Volunteers falling through the cracks of a student loan fix
When the Education Department announced fixes for its deeply dysfunctional Public Service Loan Forgiveness program in October, hundreds of thousands of long-suffering borrowers were suddenly given a chance at the kind of relief that the federal government had long promised them.
But a small, highly deserving group was left out, even though its volunteers passed through a particularly venerable government service program: the Peace Corps.
Many Peace Corps alumni say they — like others who are now getting help, including members of the armed forces — received bad advice that set back their attempts to wipe away their loans. But the federal government hasn’t seen fit to solve their particular problem.
“We’re supporting war in this country but not peace,” said Bonnie Rico, a former volunteer who said she had gotten bad information from both her loan servicer and Peace Corps staff.
The PSLF program is one that well-meaning legislators, regulators and bureaucrats bungled badly from the moment it became law in 2007. In short, PSLF is supposed to erase the remaining federal student loan debts — tax free — of people in a variety of nonprofit and government jobs after they make 120 on-time payments.
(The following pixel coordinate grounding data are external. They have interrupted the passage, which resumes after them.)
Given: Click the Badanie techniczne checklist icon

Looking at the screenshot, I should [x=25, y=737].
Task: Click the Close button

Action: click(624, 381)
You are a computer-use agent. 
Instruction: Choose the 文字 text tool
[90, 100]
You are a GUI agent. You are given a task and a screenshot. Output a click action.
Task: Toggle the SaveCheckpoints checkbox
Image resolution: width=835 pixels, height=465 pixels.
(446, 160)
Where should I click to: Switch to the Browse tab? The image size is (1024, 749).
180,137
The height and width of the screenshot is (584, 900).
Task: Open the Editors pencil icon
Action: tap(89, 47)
The original program, however, excluded people in certain kinds of loans or payment plans. And because of years of poor communication and customer service, many found out too late that they were in those excluded groups. The payments they made — for years, in many cases — did not count.
To make good on what the Education Department itself acknowledged was the program’s “largely unmet” promise, officials decided that many of these borrowers could now get credit for their payments. Officials also said they would count the months of service by members of the military who deferred payments while on active duty.
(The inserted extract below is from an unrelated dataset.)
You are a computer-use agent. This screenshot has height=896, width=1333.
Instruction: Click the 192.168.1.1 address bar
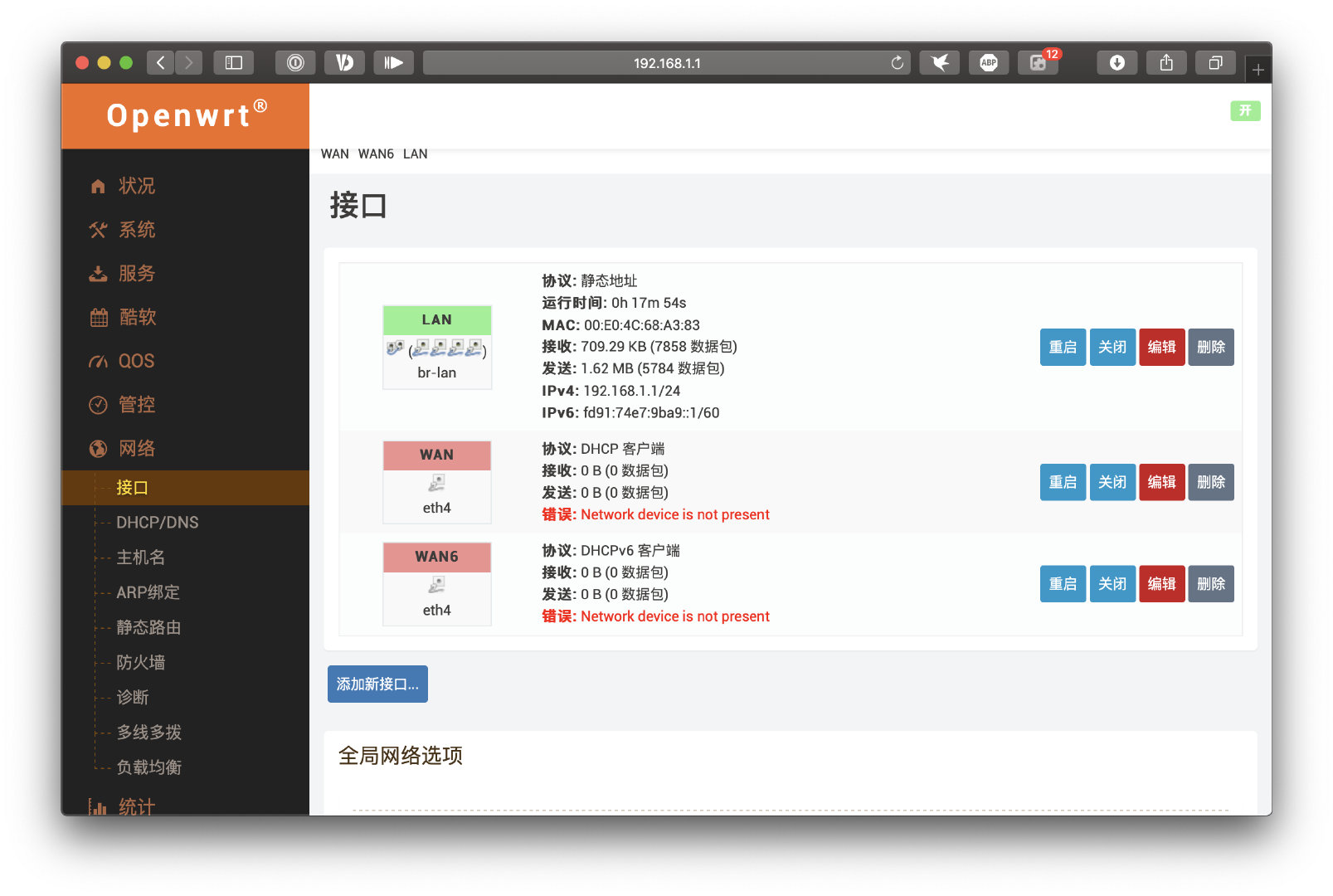666,63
But the changes leave out Peace Corps alumni who similarly deferred payments, even though many did so on the advice of Peace Corps administrators or their student loan servicers.
“I didn’t really have a whole lot of guidance from parents or family members about managing my loans,” said Michelle Swanston, a first-generation college student who served two years in Americorps and more than two in the Peace Corps. “So I just listened to the advice of the organizations that I was going to.”
I asked the Education Department if there was a reason the Peace Corps volunteers didn’t receive the same consideration as members of the military. I didn’t get a clear answer. But an Education Department spokesman said the newly improved PSLF was still being discussed as the department engaged in further rule-making. A Peace Corps spokeswoman said the organization would continue to work with the department and hoped to have a “favorable outcome” for as many volunteers as possible.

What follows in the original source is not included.